After almost a year of not having seen them, and a near miss when they postponed this gig from October, I went along to see the new, improved Hold Steady. With a new album out this year, and one which received a warm critical reception too, the band are inching towards the more widespread success that their music and lyrics deserve. This show was their biggest ever headline gig, an event which London has hosted before, on the band's rise.
We got into the venue very early for some strange reason, to find the main room almost totally empty. There were a few people bagging a space by the front barrier, but apart from that, there was nobody in the venue. Maybe because The Hold Steady don't often tend to have decent support bands, and that it had been incredibly hard to glean any info about who was opening up for them - so people had no reason to show up early. The support band were called The Mark Inside, and whilst stationed at the bar, their set rather passed me by. I was vaguely aware of a band playing somewhere in the distance, but they seemed utterly unremarkable, they looked like they were trying to look like Kings Of Leon, but didn't seem to have either the charisma or the songs. So, not a huge surprise that all involved seemed determined to keep their appearance a virtual secret!
By the time The Hold Steady came on stage, the venue had filled up nicely, but it was still fairly easy to get a decent place in front of the mixing desk. They kicked off with Banging Camp, before the opening tracks from the current album, Constructive Summer and Sequestered In Memphis made an appearance, to a very enthusiastic response. The band spoke very little to the audience, preferring instead to just crash from one song straight into another. Surprisingly for me, the songs seemed to be drawn fairly evenly from their last 3 albums, with a few from their debut in there as well. So, a career spanning set, in front of an audience who seemed to know even the older stuff - obviously their back catalogue has been selling OK!
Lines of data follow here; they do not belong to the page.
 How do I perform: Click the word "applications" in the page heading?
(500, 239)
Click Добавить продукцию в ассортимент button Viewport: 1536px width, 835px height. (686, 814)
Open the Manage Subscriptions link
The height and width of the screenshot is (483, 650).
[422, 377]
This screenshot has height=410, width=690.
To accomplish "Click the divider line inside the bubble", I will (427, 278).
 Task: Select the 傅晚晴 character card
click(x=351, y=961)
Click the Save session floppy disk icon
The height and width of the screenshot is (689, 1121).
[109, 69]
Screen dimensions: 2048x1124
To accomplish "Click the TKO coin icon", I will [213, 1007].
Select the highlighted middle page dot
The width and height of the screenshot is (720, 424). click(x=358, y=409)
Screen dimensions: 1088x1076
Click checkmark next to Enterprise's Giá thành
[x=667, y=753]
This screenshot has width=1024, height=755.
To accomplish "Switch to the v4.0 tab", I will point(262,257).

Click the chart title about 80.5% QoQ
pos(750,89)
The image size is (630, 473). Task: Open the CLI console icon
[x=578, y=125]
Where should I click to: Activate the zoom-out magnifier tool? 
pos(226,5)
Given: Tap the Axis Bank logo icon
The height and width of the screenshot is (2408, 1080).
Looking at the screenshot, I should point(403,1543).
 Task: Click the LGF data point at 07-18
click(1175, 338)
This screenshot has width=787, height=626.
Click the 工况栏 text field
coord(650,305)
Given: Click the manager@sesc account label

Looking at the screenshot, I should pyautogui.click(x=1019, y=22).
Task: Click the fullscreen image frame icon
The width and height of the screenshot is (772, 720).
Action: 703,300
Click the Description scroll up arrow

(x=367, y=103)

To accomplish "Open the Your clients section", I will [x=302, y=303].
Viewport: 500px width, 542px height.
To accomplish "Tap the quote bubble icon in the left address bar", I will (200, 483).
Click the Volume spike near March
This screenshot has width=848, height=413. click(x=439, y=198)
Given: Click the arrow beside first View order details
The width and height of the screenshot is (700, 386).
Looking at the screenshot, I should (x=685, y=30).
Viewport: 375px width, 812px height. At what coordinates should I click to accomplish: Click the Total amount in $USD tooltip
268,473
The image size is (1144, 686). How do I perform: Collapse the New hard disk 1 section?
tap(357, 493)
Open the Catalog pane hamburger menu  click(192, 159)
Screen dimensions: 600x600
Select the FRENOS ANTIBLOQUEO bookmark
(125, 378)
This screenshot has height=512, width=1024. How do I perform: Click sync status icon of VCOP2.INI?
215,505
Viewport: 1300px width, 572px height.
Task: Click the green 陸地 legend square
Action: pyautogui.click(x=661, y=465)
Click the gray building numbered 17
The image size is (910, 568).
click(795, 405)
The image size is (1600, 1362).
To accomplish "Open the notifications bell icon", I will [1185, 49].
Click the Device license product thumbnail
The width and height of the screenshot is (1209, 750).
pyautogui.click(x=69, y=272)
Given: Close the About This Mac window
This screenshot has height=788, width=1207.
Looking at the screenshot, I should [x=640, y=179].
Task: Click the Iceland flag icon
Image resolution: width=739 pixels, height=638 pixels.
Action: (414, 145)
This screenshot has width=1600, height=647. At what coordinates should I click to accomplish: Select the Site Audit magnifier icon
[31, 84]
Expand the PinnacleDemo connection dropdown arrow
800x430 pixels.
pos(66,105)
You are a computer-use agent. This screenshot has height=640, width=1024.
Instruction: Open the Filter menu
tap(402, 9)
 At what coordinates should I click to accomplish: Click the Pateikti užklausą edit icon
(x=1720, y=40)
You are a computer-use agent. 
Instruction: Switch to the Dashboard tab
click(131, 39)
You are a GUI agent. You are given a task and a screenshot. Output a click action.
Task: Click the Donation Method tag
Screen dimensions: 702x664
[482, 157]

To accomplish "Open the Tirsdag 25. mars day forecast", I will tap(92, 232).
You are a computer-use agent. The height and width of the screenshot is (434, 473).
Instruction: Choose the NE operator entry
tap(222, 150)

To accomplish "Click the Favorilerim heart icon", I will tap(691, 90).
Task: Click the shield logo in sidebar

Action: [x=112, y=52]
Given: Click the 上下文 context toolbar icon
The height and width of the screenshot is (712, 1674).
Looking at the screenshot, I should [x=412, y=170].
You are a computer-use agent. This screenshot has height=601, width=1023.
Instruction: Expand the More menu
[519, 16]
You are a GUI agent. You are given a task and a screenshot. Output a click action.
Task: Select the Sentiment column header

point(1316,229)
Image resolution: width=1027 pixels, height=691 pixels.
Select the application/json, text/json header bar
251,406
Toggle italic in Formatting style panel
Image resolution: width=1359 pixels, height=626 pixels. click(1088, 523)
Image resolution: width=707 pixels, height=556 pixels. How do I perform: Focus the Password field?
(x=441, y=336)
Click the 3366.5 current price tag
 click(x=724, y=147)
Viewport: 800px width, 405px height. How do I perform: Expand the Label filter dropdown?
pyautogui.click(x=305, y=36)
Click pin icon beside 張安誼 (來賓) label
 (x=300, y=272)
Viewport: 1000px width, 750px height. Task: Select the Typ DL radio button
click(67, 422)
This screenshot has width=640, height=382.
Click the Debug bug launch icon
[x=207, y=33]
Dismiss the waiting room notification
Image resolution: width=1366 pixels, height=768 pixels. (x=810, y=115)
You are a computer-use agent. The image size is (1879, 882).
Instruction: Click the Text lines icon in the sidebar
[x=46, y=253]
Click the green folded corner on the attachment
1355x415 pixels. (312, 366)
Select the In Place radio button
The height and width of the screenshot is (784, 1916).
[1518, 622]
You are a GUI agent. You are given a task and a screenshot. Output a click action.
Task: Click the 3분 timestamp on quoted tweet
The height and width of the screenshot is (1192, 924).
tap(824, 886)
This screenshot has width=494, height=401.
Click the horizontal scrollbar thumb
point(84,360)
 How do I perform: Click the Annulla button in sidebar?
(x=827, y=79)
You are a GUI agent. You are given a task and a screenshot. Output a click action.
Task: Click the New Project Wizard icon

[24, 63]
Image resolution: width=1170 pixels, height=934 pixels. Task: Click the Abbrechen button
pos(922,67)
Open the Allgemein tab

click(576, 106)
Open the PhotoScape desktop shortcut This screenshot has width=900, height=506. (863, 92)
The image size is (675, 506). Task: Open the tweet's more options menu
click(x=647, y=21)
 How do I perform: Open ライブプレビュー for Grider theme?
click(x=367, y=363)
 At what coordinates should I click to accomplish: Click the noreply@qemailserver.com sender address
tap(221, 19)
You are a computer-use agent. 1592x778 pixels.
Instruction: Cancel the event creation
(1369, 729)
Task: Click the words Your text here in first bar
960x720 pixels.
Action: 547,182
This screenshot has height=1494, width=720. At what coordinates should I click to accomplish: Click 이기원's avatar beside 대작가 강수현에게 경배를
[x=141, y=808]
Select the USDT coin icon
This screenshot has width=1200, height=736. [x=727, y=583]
All in all, this was an awesome set I thought, the band seemed tight as ever, and the songs were again a perfect soundtrack to a lairy night. The singer was looking as up for it as ever (he has apparently lost weight too, due to all the exertion of being the band's frontman), and as the set progressed, he did start to talk a bit more. Their version of Lord I'm Discouraged, which ended with a solo on a double necked guitar, was suitably over the top and rock and roll; and I loved the version of Your Little Hoodrat Friend that rounded off the main set, and was a real highlight of the show. A minor shock in the encore, that they didn't finish off with Killer Parties, but this was a brilliant show overall, and reminded me how much I'd missed seeing the band over the last year.